_WHAT THE TASK REQUIRES:_
Copy the rows below word for word, everything from the line containing "Describe the element at coordinates (1391, 677)" down to the line containing "pyautogui.click(x=431, y=107)", with both of those lines included.

_SOURCE RECORDS:_
■ ■ ■ ■
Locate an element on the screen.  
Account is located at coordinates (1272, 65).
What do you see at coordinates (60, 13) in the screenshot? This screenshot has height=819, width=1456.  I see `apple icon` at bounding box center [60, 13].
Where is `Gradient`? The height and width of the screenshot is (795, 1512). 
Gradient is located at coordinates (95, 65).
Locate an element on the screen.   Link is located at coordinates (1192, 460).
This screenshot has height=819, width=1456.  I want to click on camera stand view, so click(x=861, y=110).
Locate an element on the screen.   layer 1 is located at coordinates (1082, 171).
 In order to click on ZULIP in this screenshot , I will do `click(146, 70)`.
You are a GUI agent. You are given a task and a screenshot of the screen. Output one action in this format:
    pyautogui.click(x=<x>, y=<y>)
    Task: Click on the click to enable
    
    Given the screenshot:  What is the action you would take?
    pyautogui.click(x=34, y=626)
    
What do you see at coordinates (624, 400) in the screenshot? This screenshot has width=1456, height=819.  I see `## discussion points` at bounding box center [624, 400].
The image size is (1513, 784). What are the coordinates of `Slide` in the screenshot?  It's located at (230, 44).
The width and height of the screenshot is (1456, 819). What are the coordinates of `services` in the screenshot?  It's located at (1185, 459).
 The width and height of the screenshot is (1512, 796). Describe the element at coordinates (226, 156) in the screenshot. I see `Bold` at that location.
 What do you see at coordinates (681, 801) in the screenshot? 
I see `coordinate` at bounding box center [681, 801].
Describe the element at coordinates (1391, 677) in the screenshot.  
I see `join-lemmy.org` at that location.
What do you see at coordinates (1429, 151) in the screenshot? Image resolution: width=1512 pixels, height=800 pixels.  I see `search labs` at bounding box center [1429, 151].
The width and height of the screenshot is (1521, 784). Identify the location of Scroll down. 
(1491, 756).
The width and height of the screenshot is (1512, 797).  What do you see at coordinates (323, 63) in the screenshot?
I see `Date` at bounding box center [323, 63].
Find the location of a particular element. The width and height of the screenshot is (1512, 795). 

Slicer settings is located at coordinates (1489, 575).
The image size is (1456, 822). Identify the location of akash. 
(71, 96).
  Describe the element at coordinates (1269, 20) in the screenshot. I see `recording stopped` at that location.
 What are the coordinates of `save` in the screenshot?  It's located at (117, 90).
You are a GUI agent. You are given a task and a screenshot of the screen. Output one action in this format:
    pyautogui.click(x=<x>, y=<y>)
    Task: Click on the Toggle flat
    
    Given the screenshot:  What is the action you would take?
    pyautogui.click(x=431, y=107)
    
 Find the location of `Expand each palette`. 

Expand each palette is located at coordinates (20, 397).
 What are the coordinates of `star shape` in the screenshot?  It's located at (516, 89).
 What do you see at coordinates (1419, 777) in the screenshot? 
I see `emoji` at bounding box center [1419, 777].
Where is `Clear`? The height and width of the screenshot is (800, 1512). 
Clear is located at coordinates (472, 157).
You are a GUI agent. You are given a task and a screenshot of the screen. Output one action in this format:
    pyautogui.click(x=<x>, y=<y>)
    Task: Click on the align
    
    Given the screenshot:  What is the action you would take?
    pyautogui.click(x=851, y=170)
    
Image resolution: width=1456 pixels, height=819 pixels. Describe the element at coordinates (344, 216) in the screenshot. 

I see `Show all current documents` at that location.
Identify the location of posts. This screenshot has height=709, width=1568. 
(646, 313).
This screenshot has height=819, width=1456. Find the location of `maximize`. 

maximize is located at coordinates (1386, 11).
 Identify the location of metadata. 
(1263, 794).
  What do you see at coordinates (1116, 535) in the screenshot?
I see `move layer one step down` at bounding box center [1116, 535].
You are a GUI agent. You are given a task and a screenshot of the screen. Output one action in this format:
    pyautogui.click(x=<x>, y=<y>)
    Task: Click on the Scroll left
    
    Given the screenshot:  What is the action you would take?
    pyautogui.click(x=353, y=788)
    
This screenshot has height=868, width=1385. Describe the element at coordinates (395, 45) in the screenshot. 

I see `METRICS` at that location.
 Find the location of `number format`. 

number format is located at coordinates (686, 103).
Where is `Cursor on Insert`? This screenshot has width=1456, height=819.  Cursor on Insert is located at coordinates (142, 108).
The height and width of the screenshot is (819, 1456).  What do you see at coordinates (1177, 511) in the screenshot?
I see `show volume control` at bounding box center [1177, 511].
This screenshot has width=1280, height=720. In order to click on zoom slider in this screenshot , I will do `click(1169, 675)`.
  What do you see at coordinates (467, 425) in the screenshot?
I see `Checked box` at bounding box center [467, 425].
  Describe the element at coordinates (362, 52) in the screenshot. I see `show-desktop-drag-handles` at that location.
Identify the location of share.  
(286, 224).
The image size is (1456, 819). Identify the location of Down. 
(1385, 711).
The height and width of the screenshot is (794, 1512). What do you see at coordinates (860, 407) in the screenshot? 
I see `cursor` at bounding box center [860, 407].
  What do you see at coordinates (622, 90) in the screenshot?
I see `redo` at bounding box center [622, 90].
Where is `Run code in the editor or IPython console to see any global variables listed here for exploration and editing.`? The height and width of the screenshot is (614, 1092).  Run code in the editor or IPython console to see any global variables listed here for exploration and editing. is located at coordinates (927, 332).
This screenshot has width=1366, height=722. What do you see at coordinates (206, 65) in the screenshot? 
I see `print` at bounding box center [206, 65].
■ ■ ■ ■
_RIGHT ANSWER:_
Describe the element at coordinates (1391, 677) in the screenshot.  
I see `join-lemmy.org` at that location.
What do you see at coordinates (1429, 151) in the screenshot? Image resolution: width=1512 pixels, height=800 pixels.  I see `search labs` at bounding box center [1429, 151].
The width and height of the screenshot is (1521, 784). Identify the location of Scroll down. 
(1491, 756).
The width and height of the screenshot is (1512, 797).  What do you see at coordinates (323, 63) in the screenshot?
I see `Date` at bounding box center [323, 63].
Find the location of a particular element. The width and height of the screenshot is (1512, 795). 

Slicer settings is located at coordinates (1489, 575).
The image size is (1456, 822). Identify the location of akash. 
(71, 96).
  Describe the element at coordinates (1269, 20) in the screenshot. I see `recording stopped` at that location.
 What are the coordinates of `save` in the screenshot?  It's located at (117, 90).
You are a GUI agent. You are given a task and a screenshot of the screen. Output one action in this format:
    pyautogui.click(x=<x>, y=<y>)
    Task: Click on the Toggle flat
    
    Given the screenshot:  What is the action you would take?
    pyautogui.click(x=431, y=107)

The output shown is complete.